- **Requirements**
Rewrite the material from its first line through the line containing "Action: tap(225, 201)", replacing "refresh icon" with "reload icon" and leaving everything else unchanged.

- **Task material**
▬▬▬▬▬▬
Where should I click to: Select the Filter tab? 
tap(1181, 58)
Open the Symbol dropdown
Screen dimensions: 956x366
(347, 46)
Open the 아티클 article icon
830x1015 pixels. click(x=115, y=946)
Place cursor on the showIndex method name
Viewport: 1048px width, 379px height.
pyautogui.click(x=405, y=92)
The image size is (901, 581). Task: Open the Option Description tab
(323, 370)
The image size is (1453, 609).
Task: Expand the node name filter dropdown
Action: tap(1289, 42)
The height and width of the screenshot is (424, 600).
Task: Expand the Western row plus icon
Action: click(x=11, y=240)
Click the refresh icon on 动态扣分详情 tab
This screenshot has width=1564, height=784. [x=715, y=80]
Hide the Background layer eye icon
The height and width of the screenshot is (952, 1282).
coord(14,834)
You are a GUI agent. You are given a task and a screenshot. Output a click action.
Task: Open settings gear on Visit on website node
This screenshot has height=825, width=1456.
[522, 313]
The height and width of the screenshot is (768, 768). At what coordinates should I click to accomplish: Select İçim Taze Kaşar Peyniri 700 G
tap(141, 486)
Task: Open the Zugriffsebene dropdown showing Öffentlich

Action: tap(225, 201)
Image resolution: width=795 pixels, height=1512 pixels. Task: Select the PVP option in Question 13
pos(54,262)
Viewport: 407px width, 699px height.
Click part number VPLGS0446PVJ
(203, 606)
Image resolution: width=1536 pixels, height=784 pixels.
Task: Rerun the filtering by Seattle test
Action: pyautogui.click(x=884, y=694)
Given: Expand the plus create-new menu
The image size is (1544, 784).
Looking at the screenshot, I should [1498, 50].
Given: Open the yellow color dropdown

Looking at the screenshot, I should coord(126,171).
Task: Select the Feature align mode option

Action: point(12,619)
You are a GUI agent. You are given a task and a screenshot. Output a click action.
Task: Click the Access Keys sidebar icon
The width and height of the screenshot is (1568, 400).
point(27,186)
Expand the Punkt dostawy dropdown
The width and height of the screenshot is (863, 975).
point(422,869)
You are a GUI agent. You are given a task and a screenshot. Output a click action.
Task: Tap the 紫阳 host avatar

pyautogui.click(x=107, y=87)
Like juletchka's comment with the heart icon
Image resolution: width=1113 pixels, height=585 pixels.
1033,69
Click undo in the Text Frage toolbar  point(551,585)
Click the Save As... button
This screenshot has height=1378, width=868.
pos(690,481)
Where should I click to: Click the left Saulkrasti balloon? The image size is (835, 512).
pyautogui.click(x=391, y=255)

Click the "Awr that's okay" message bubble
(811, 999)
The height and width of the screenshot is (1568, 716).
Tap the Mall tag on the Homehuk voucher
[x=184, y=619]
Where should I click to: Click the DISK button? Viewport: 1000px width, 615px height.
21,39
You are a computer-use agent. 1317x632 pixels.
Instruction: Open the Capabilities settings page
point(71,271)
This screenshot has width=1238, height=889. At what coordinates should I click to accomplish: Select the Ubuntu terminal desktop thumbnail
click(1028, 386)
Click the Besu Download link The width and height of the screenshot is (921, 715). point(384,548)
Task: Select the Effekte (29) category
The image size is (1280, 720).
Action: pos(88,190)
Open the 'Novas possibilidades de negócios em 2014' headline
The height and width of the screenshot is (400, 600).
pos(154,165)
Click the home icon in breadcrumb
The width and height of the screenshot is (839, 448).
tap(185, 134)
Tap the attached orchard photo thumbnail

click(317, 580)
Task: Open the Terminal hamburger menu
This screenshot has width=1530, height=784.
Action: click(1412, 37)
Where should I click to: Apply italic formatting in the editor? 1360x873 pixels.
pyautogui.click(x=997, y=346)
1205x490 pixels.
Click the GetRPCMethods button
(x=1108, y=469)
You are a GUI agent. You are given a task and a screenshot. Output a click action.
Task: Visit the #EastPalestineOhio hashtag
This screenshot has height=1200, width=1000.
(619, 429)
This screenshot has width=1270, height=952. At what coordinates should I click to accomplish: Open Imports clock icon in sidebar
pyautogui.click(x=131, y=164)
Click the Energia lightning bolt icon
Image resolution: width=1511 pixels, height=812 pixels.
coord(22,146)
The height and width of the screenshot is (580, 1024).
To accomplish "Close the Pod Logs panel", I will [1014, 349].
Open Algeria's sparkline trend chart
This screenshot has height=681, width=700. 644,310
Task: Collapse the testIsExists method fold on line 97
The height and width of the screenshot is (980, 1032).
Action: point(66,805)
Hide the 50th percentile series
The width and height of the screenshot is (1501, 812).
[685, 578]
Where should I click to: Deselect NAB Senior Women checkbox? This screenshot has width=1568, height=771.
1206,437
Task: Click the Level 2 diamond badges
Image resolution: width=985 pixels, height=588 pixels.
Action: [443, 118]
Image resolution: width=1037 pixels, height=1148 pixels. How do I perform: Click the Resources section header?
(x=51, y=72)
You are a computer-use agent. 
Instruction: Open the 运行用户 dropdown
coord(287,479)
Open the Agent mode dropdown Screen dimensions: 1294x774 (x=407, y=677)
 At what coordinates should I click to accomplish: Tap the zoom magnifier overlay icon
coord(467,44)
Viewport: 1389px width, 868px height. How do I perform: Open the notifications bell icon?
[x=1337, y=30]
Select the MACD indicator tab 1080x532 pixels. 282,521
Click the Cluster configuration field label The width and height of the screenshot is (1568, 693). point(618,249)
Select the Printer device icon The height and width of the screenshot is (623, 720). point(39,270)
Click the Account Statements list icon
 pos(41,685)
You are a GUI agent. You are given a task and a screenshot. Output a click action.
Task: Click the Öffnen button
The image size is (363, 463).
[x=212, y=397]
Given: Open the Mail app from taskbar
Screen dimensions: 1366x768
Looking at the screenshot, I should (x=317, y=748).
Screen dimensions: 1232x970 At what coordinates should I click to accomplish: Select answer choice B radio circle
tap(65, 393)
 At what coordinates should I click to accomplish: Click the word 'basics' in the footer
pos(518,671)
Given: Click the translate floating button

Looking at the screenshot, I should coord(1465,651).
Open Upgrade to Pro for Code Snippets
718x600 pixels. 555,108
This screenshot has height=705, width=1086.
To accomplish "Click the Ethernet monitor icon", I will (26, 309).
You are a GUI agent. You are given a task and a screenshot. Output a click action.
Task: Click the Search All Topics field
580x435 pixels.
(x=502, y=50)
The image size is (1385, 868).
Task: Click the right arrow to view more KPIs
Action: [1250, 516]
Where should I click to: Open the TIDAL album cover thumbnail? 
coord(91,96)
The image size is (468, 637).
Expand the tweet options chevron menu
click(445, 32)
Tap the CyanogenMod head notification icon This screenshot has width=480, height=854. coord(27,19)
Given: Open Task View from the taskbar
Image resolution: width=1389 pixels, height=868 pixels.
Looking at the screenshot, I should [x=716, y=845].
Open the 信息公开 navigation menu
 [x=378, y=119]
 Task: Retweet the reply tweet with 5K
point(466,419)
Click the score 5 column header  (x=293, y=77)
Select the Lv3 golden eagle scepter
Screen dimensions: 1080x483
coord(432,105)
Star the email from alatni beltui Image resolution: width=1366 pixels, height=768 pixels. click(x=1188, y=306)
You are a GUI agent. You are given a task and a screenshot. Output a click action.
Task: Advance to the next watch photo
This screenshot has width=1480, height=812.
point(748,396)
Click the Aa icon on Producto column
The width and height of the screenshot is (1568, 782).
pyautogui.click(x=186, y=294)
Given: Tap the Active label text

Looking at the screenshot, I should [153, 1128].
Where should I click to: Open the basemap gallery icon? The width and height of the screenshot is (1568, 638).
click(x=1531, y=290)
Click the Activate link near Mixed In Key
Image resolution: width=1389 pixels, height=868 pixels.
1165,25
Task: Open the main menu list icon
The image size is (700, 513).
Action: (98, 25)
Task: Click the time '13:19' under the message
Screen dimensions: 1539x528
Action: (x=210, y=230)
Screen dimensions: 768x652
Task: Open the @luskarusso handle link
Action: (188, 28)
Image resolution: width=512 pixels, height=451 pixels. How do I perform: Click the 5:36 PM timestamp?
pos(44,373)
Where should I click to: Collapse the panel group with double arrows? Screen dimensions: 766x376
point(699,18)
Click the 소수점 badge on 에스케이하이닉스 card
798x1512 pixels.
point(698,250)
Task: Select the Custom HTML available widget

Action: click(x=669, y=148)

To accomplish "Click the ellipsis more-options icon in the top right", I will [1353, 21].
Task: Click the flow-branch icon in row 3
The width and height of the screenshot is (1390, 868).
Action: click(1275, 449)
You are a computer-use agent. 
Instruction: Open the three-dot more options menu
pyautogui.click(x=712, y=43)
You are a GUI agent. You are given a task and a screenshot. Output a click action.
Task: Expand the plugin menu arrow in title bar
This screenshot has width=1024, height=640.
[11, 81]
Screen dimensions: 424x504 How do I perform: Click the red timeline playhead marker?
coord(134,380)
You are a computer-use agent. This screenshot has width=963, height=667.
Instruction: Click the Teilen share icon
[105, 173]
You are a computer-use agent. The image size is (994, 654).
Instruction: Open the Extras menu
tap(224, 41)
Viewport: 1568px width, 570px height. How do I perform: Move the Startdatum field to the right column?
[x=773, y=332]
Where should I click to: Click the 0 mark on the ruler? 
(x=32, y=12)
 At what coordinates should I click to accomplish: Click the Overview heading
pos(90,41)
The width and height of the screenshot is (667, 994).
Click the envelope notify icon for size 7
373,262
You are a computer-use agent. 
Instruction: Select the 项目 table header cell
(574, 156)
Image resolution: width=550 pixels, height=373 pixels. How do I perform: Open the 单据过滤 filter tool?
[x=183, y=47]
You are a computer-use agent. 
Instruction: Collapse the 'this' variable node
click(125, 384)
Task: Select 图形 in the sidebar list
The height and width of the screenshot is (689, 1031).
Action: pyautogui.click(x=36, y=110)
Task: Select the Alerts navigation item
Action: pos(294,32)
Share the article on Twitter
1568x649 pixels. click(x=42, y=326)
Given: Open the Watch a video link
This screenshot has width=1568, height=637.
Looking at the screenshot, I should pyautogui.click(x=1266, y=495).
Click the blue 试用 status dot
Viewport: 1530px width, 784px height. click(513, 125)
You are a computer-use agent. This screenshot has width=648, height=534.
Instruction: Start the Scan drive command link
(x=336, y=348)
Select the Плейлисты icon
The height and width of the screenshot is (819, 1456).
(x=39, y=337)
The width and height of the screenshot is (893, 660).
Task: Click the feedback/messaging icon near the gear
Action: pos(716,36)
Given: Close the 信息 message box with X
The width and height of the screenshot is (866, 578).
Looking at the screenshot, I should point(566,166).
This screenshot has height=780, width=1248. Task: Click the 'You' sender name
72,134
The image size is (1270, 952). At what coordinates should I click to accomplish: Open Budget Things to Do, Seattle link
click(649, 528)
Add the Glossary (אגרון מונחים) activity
▬▬▬▬▬▬
- **Finished answer**
Where should I click to: Select the Filter tab? 
tap(1181, 58)
Open the Symbol dropdown
Screen dimensions: 956x366
(347, 46)
Open the 아티클 article icon
830x1015 pixels. click(x=115, y=946)
Place cursor on the showIndex method name
Viewport: 1048px width, 379px height.
pyautogui.click(x=405, y=92)
The image size is (901, 581). Task: Open the Option Description tab
(323, 370)
The image size is (1453, 609).
Task: Expand the node name filter dropdown
Action: tap(1289, 42)
The height and width of the screenshot is (424, 600).
Task: Expand the Western row plus icon
Action: click(x=11, y=240)
Click the reload icon on 动态扣分详情 tab
This screenshot has width=1564, height=784. [x=715, y=80]
Hide the Background layer eye icon
The height and width of the screenshot is (952, 1282).
coord(14,834)
You are a GUI agent. You are given a task and a screenshot. Output a click action.
Task: Open settings gear on Visit on website node
This screenshot has height=825, width=1456.
[522, 313]
The height and width of the screenshot is (768, 768). At what coordinates should I click to accomplish: Select İçim Taze Kaşar Peyniri 700 G
tap(141, 486)
Task: Open the Zugriffsebene dropdown showing Öffentlich

Action: tap(225, 201)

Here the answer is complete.